**Excerpt**
** begin **

I wish my nan told me about my grandad she never really spoke of him I think she found it too painful even after all those years.

She did tell me stories about the war, the sort that for her were scary at the time but looking back she could laugh. One that always sticks in my head was when she had just made a load of rice pudding and a bomb got dropped not far from the house and it sent her big pan of rice pudding flying through the air and it ended up all over the walls and ceiling! She also got shot at by a German pilot while she was working out in the fields, they all had to run for cover, she reckons that he was just trying to scare them and missed on purpose because he could have easily have shot them all if he wanted.
 

BigonaBianchi

Yes I can, Yes I am, Yes I did...Repeat.
I took my now ex father in law back to his childhood home in Dresden. The last time he was there was when he returned from the war as a 15 year old soldier in the verhmacht. He told me the road up that hill was stacked five deep with burnt corpses from the allied bombing.
 

Sandra6

Veteran
Location
Cumbria
I think this is the first time this month that I've heard 11/11 referred to correctly as Armistice Day, I'd almost forgotten what it was called so many people seem to be calling it Poppy day!
We tried to observe the silence in work (after I was hushed for not realising it was 11 when I arrived!) but a couple of customers insisted on being spoken to.

** end **

**The problem**
According to the forum excerpt, what happened to the big pan of rice pudding when a bomb was dropped not far from the house? Rely on nothing but the forum excerpt.

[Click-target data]
** begin **

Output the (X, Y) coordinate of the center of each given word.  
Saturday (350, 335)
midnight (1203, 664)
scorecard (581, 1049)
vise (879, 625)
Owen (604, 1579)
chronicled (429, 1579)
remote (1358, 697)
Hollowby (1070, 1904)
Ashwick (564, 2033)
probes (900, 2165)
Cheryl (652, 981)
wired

** end **

**Full solution**
It was sent flying through the air and ended up all over the walls and ceiling.